This is slowly changing, very slowly in some cases!

I can understand why that might be a surprise if you've been working for <10
years and mainly on new SAAS style products.

------
Foober223
On the deployment side of things...

Many developers don't get the concept of deploying a patch. They envision a
script for each DB object stored in source control. Mimicking the the Java
class files for all their objects. That's fine for code which can be re-built
from scratch. But you can't re-build your DB, it must be patched to preserve
the precious data.

It works fine for DB release #1. But when DB release #2 comes around there's
no way to deploy the DB changes. Special diff tools are brought in to generate
the patch. The auto generated patch drops a column.. ooops.

------
mattmanser
intermediate/advanced

Know that most databases can spit out a "worst performing queries" and
"overall most expensive" reports.

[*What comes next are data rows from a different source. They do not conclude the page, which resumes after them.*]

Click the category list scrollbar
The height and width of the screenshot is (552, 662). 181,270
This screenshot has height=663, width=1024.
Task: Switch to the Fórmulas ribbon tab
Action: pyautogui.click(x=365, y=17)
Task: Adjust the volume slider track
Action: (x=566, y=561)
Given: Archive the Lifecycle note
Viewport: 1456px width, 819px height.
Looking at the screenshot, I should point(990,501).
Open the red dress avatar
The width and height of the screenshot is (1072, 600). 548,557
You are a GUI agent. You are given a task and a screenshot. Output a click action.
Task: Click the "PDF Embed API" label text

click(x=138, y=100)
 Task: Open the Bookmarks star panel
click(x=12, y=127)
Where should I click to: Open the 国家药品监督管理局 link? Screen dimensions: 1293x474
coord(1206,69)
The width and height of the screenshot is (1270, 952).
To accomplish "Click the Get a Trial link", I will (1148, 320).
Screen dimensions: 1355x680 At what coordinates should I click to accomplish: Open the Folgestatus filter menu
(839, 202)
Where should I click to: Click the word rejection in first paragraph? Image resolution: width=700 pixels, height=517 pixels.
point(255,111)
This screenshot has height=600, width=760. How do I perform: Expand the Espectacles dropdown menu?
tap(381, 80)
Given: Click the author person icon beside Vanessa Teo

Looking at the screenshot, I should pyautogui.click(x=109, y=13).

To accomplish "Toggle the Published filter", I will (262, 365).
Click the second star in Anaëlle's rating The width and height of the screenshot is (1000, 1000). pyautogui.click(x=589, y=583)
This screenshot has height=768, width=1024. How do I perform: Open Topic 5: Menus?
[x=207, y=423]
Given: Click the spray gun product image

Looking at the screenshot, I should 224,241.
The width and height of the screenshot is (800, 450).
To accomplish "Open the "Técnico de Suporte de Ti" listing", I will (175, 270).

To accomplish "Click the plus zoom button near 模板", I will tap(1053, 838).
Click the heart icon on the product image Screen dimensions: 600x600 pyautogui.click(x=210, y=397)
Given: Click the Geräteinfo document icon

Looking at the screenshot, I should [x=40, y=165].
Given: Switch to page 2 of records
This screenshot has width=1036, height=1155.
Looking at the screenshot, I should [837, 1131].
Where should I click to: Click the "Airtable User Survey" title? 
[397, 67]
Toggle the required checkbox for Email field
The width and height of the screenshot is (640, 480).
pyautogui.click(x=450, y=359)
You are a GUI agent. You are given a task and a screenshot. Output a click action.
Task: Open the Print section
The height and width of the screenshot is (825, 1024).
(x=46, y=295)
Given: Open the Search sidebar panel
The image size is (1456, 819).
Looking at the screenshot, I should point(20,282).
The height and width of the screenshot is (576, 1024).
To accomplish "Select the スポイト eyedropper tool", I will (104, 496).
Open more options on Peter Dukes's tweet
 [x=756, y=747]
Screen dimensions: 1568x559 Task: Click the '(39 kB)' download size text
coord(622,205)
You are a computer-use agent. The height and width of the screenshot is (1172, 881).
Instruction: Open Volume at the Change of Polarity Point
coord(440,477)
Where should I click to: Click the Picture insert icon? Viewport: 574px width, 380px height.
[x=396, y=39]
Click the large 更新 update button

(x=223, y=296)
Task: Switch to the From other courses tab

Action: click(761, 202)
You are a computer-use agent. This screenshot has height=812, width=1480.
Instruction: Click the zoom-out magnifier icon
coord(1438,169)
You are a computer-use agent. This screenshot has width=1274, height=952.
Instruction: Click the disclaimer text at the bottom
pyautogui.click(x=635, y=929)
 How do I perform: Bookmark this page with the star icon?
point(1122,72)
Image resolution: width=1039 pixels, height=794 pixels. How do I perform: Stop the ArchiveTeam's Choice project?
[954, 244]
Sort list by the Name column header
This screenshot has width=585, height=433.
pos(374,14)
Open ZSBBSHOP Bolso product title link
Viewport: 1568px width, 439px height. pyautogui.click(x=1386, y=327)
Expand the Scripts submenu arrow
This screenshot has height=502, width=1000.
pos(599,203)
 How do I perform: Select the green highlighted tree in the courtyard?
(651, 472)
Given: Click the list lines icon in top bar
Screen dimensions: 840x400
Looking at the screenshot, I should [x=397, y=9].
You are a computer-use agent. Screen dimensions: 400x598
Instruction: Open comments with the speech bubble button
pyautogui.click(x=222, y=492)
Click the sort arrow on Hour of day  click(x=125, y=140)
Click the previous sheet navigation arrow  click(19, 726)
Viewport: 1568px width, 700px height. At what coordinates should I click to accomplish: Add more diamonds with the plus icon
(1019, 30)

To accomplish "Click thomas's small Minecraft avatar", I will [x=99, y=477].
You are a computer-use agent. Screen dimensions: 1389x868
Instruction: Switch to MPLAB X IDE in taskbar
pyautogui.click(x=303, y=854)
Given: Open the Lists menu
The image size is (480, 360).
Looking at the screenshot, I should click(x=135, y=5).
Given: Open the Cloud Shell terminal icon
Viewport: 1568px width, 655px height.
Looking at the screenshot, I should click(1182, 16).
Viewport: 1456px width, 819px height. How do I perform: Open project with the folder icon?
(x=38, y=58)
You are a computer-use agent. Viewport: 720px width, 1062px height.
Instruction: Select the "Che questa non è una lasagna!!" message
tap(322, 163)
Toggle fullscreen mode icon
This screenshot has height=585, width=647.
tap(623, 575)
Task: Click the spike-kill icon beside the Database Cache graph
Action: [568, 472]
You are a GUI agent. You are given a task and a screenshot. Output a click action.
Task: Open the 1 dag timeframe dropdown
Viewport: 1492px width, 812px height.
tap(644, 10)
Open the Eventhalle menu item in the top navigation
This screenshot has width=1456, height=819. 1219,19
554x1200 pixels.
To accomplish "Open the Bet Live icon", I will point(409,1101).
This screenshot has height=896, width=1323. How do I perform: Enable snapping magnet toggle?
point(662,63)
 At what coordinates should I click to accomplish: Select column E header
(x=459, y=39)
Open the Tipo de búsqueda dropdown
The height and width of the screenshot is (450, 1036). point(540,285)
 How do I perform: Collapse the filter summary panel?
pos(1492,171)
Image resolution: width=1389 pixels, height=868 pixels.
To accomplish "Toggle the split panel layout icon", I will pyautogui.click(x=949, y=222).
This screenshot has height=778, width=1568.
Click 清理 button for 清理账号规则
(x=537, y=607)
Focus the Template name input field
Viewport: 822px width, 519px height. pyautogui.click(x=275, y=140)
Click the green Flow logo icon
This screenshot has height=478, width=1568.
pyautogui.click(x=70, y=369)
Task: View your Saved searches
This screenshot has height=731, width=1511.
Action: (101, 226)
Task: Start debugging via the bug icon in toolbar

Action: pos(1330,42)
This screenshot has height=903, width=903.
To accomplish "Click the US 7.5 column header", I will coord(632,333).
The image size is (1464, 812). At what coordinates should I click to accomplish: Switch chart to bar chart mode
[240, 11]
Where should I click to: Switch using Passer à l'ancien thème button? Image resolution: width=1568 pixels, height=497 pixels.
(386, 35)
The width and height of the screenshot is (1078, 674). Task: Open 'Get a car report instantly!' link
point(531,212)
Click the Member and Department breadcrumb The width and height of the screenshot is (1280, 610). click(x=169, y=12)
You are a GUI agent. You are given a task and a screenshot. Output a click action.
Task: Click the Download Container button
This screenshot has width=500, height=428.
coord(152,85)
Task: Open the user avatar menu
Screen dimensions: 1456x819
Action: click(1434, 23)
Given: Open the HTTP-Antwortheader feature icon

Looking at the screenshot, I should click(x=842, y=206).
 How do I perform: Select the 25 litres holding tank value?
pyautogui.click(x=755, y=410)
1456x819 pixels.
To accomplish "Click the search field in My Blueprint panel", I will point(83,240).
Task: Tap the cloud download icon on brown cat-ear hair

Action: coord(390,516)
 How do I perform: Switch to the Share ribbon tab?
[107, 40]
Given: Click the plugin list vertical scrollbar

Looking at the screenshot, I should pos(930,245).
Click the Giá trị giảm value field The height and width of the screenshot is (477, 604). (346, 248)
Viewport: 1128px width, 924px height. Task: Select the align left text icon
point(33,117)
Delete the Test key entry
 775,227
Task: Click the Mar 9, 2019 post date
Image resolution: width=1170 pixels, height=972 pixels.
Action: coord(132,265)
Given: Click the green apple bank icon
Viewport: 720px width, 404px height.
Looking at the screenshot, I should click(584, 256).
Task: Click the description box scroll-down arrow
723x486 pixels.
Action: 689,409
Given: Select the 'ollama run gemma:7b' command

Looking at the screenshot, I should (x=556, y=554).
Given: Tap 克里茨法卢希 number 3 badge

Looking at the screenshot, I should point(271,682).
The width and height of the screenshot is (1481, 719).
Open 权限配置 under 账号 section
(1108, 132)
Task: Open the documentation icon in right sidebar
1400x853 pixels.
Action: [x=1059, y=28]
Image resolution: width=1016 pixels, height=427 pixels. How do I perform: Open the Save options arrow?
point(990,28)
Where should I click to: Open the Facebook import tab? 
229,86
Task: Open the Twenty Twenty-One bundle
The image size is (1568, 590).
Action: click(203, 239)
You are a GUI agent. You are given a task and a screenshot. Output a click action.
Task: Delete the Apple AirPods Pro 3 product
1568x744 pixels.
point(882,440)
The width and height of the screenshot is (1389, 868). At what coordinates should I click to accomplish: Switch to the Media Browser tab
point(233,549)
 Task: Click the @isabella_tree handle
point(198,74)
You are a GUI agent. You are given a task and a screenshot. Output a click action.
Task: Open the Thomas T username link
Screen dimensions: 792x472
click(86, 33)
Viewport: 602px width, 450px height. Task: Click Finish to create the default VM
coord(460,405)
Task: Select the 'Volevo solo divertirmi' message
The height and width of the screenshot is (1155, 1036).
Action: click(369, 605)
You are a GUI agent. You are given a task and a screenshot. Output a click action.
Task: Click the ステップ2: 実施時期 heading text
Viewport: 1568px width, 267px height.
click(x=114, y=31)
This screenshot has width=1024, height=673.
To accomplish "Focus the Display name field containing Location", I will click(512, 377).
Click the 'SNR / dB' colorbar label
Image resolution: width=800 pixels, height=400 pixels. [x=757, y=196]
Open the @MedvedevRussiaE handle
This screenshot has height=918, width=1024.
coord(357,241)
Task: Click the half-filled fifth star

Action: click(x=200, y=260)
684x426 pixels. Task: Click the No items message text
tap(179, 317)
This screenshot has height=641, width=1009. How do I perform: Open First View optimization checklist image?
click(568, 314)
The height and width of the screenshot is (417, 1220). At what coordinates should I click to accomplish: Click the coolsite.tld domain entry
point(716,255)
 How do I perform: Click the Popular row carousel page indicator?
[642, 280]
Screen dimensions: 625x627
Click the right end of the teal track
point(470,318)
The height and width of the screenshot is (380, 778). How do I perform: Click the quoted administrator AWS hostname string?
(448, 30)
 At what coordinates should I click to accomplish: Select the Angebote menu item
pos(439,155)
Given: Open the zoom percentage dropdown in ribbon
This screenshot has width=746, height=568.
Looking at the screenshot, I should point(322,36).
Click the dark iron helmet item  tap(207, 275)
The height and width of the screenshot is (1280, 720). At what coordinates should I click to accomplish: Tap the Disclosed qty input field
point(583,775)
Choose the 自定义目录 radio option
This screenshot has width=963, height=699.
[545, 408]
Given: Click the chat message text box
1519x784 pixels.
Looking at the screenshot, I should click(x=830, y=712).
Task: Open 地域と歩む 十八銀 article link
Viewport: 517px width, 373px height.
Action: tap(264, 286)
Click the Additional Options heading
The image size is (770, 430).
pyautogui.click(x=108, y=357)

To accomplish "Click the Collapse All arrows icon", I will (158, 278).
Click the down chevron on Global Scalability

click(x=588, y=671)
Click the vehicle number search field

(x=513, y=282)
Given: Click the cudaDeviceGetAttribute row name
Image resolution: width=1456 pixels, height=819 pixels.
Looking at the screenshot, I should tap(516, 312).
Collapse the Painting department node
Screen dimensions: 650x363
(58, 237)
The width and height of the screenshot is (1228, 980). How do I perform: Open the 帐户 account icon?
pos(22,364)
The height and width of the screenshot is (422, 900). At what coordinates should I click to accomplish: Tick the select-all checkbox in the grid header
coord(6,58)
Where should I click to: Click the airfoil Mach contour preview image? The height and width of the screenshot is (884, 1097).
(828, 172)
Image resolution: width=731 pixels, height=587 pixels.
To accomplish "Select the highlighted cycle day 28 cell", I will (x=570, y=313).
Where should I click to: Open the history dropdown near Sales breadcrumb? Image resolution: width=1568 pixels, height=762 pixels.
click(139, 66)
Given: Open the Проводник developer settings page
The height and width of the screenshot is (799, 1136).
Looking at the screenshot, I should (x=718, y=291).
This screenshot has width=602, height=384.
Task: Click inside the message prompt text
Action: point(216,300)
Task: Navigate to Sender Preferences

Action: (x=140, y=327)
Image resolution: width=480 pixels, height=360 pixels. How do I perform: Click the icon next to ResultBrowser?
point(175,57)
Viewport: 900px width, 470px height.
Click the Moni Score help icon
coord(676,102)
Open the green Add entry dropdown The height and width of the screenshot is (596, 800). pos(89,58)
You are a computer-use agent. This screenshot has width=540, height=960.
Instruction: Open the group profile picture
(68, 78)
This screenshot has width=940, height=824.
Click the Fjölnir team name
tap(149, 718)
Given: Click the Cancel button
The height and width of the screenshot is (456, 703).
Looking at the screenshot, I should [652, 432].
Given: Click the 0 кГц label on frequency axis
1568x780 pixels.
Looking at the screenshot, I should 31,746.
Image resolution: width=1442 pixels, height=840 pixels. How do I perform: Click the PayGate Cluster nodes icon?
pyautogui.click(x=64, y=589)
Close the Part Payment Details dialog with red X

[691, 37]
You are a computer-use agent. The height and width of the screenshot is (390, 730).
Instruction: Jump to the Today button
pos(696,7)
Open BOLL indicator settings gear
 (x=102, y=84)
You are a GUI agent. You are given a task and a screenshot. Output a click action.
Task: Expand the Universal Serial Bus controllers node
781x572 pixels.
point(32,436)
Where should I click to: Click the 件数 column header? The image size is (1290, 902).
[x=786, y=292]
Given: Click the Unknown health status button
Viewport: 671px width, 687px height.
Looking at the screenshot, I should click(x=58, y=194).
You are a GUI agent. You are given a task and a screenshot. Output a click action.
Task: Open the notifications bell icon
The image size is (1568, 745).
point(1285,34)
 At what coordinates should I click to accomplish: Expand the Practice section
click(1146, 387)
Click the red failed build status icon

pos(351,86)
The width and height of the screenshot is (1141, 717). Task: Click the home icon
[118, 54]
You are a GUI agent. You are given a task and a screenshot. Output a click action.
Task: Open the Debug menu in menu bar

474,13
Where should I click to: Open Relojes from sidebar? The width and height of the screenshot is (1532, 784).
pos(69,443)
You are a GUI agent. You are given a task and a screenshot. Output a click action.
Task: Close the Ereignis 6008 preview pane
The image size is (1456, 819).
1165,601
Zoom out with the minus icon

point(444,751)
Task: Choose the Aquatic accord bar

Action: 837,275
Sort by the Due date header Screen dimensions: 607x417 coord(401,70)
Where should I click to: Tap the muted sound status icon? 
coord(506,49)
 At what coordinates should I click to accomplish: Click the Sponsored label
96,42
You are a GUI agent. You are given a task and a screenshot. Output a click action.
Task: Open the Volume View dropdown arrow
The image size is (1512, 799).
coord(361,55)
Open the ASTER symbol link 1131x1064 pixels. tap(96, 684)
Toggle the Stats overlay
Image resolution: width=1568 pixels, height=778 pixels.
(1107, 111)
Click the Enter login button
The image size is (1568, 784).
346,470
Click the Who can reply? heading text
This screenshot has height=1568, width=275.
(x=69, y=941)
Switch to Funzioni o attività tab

The method varies per engine. Always
illuminating, and usually not the queries you were expecting.

Know how to turn logging on/off and where the logs go.

Know there are a bunch of system tables that keep data about all your tables
in it in most engines, information_schema tables. Rows, size, columns, etc.
These are actually defined in the SQL spec, but various SQL vendors have even
more available, e.g. there's a load of extra stored procedures in SQL Server.

Be able to generate and read a query plan report for your engine, which will
tell you what's causing a slow query.